━━━━━ Material to process ━━━━━

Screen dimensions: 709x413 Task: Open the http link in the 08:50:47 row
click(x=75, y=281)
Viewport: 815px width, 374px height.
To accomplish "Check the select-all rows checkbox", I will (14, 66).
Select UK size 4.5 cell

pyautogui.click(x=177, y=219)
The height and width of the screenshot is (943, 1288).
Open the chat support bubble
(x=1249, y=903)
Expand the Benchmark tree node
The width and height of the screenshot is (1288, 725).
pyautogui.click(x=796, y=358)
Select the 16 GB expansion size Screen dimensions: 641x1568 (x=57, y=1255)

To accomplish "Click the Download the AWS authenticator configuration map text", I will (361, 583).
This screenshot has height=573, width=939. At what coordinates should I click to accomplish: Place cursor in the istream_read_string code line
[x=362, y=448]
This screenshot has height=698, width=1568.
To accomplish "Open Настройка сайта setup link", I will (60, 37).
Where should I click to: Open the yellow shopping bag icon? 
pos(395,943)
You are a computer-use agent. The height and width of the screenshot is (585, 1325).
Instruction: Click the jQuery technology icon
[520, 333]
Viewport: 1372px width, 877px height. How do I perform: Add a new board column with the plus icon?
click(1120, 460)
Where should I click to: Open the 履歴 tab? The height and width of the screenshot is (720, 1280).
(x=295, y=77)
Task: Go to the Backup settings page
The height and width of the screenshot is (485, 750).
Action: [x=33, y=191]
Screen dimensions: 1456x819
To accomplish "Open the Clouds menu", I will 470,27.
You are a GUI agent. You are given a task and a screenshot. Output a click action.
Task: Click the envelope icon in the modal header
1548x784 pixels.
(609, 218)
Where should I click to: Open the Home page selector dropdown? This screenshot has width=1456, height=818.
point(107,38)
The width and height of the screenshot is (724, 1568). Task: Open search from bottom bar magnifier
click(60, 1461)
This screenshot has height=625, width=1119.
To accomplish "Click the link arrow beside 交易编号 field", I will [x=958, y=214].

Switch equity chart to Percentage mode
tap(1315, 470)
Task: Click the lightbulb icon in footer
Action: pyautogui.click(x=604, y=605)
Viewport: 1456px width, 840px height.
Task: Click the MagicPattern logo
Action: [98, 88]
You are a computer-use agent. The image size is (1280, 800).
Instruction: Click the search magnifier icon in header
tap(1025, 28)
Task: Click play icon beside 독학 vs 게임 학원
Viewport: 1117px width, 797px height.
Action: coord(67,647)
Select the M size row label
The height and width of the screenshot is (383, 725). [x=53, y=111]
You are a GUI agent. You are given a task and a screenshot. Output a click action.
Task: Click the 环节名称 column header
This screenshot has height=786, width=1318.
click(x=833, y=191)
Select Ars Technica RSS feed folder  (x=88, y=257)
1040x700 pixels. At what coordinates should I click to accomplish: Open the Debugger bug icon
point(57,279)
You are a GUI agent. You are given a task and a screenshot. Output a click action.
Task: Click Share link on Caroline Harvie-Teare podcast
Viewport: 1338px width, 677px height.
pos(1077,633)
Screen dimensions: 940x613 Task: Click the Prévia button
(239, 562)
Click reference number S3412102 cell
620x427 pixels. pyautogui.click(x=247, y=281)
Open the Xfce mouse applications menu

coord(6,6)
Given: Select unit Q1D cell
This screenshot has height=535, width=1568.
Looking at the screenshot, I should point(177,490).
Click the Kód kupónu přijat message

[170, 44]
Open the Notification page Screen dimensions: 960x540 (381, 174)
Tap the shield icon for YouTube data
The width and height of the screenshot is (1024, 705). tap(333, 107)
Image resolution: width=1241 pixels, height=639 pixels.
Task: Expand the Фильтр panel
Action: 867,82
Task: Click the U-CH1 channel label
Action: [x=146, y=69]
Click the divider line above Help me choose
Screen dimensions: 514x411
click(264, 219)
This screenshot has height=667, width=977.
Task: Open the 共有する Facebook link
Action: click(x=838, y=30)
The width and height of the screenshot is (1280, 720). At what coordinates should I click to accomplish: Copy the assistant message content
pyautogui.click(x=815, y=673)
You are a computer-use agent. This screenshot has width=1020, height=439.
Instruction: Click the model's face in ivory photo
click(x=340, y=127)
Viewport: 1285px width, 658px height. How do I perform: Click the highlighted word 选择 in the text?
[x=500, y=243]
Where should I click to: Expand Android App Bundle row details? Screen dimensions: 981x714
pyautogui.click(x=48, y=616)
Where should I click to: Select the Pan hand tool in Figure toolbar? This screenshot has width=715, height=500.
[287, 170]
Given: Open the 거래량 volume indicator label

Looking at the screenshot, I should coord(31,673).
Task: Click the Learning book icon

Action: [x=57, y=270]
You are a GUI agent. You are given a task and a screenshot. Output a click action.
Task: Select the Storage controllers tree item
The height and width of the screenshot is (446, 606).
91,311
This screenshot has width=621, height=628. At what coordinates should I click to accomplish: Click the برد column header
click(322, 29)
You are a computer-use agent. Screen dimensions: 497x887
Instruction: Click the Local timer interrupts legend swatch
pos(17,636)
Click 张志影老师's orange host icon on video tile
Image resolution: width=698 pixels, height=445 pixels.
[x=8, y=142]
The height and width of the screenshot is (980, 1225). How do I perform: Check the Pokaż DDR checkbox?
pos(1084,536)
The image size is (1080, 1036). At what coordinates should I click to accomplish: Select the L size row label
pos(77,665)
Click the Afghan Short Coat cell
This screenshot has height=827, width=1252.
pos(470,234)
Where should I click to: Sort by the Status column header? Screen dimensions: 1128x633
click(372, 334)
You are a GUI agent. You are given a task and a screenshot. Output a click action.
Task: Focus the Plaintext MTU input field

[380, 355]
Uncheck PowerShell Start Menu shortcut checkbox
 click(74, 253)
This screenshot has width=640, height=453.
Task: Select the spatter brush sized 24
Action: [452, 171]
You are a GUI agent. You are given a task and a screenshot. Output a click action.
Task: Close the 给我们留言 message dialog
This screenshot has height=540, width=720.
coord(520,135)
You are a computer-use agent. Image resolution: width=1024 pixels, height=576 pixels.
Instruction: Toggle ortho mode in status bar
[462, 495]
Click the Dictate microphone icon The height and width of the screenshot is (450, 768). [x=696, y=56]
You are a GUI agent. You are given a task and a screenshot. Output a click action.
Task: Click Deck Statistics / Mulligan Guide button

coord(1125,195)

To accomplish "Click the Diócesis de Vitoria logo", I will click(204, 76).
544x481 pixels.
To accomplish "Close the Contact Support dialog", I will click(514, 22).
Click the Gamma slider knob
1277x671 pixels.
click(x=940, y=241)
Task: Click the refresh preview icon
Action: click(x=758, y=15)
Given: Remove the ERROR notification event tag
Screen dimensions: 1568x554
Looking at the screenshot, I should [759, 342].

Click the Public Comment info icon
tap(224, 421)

━━━━━

> _Task requirements_
Rewrite all of the lines above, replacing "magnifier" with "magnifying glass" and leaving everything else unchanged.

> _Solution to this task_
Screen dimensions: 709x413 Task: Open the http link in the 08:50:47 row
click(x=75, y=281)
Viewport: 815px width, 374px height.
To accomplish "Check the select-all rows checkbox", I will (14, 66).
Select UK size 4.5 cell

pyautogui.click(x=177, y=219)
The height and width of the screenshot is (943, 1288).
Open the chat support bubble
(x=1249, y=903)
Expand the Benchmark tree node
The width and height of the screenshot is (1288, 725).
pyautogui.click(x=796, y=358)
Select the 16 GB expansion size Screen dimensions: 641x1568 (x=57, y=1255)

To accomplish "Click the Download the AWS authenticator configuration map text", I will (361, 583).
This screenshot has height=573, width=939. At what coordinates should I click to accomplish: Place cursor in the istream_read_string code line
[x=362, y=448]
This screenshot has height=698, width=1568.
To accomplish "Open Настройка сайта setup link", I will (60, 37).
Where should I click to: Open the yellow shopping bag icon? 
pos(395,943)
You are a computer-use agent. The height and width of the screenshot is (585, 1325).
Instruction: Click the jQuery technology icon
[520, 333]
Viewport: 1372px width, 877px height. How do I perform: Add a new board column with the plus icon?
click(1120, 460)
Where should I click to: Open the 履歴 tab? The height and width of the screenshot is (720, 1280).
(x=295, y=77)
Task: Go to the Backup settings page
The height and width of the screenshot is (485, 750).
Action: [x=33, y=191]
Screen dimensions: 1456x819
To accomplish "Open the Clouds menu", I will 470,27.
You are a GUI agent. You are given a task and a screenshot. Output a click action.
Task: Click the envelope icon in the modal header
1548x784 pixels.
(609, 218)
Where should I click to: Open the Home page selector dropdown? This screenshot has width=1456, height=818.
point(107,38)
The width and height of the screenshot is (724, 1568). Task: Open search from bottom bar magnifying glass
click(60, 1461)
This screenshot has height=625, width=1119.
To accomplish "Click the link arrow beside 交易编号 field", I will [x=958, y=214].

Switch equity chart to Percentage mode
tap(1315, 470)
Task: Click the lightbulb icon in footer
Action: pyautogui.click(x=604, y=605)
Viewport: 1456px width, 840px height.
Task: Click the MagicPattern logo
Action: [98, 88]
You are a computer-use agent. The image size is (1280, 800).
Instruction: Click the search magnifying glass icon in header
tap(1025, 28)
Task: Click play icon beside 독학 vs 게임 학원
Viewport: 1117px width, 797px height.
Action: coord(67,647)
Select the M size row label
The height and width of the screenshot is (383, 725). [x=53, y=111]
You are a GUI agent. You are given a task and a screenshot. Output a click action.
Task: Click the 环节名称 column header
This screenshot has height=786, width=1318.
click(x=833, y=191)
Select Ars Technica RSS feed folder  (x=88, y=257)
1040x700 pixels. At what coordinates should I click to accomplish: Open the Debugger bug icon
point(57,279)
You are a GUI agent. You are given a task and a screenshot. Output a click action.
Task: Click Share link on Caroline Harvie-Teare podcast
Viewport: 1338px width, 677px height.
pos(1077,633)
Screen dimensions: 940x613 Task: Click the Prévia button
(239, 562)
Click reference number S3412102 cell
620x427 pixels. pyautogui.click(x=247, y=281)
Open the Xfce mouse applications menu

coord(6,6)
Given: Select unit Q1D cell
This screenshot has height=535, width=1568.
Looking at the screenshot, I should point(177,490).
Click the Kód kupónu přijat message

[170, 44]
Open the Notification page Screen dimensions: 960x540 (381, 174)
Tap the shield icon for YouTube data
The width and height of the screenshot is (1024, 705). tap(333, 107)
Image resolution: width=1241 pixels, height=639 pixels.
Task: Expand the Фильтр panel
Action: 867,82
Task: Click the U-CH1 channel label
Action: [x=146, y=69]
Click the divider line above Help me choose
Screen dimensions: 514x411
click(264, 219)
This screenshot has height=667, width=977.
Task: Open the 共有する Facebook link
Action: click(x=838, y=30)
The width and height of the screenshot is (1280, 720). At what coordinates should I click to accomplish: Copy the assistant message content
pyautogui.click(x=815, y=673)
You are a computer-use agent. This screenshot has width=1020, height=439.
Instruction: Click the model's face in ivory photo
click(x=340, y=127)
Viewport: 1285px width, 658px height. How do I perform: Click the highlighted word 选择 in the text?
[x=500, y=243]
Where should I click to: Expand Android App Bundle row details? Screen dimensions: 981x714
pyautogui.click(x=48, y=616)
Where should I click to: Select the Pan hand tool in Figure toolbar? This screenshot has width=715, height=500.
[287, 170]
Given: Open the 거래량 volume indicator label

Looking at the screenshot, I should coord(31,673).
Task: Click the Learning book icon

Action: [x=57, y=270]
You are a GUI agent. You are given a task and a screenshot. Output a click action.
Task: Select the Storage controllers tree item
The height and width of the screenshot is (446, 606).
91,311
This screenshot has width=621, height=628. At what coordinates should I click to accomplish: Click the برد column header
click(322, 29)
You are a computer-use agent. Screen dimensions: 497x887
Instruction: Click the Local timer interrupts legend swatch
pos(17,636)
Click 张志影老师's orange host icon on video tile
Image resolution: width=698 pixels, height=445 pixels.
[x=8, y=142]
The height and width of the screenshot is (980, 1225). How do I perform: Check the Pokaż DDR checkbox?
pos(1084,536)
The image size is (1080, 1036). At what coordinates should I click to accomplish: Select the L size row label
pos(77,665)
Click the Afghan Short Coat cell
This screenshot has height=827, width=1252.
pos(470,234)
Where should I click to: Sort by the Status column header? Screen dimensions: 1128x633
click(372, 334)
You are a GUI agent. You are given a task and a screenshot. Output a click action.
Task: Focus the Plaintext MTU input field

[380, 355]
Uncheck PowerShell Start Menu shortcut checkbox
 click(74, 253)
This screenshot has width=640, height=453.
Task: Select the spatter brush sized 24
Action: [452, 171]
You are a GUI agent. You are given a task and a screenshot. Output a click action.
Task: Close the 给我们留言 message dialog
This screenshot has height=540, width=720.
coord(520,135)
You are a computer-use agent. Image resolution: width=1024 pixels, height=576 pixels.
Instruction: Toggle ortho mode in status bar
[462, 495]
Click the Dictate microphone icon The height and width of the screenshot is (450, 768). [x=696, y=56]
You are a GUI agent. You are given a task and a screenshot. Output a click action.
Task: Click Deck Statistics / Mulligan Guide button

coord(1125,195)

To accomplish "Click the Diócesis de Vitoria logo", I will click(204, 76).
544x481 pixels.
To accomplish "Close the Contact Support dialog", I will click(514, 22).
Click the Gamma slider knob
1277x671 pixels.
click(x=940, y=241)
Task: Click the refresh preview icon
Action: click(x=758, y=15)
Given: Remove the ERROR notification event tag
Screen dimensions: 1568x554
Looking at the screenshot, I should [759, 342].

Click the Public Comment info icon
tap(224, 421)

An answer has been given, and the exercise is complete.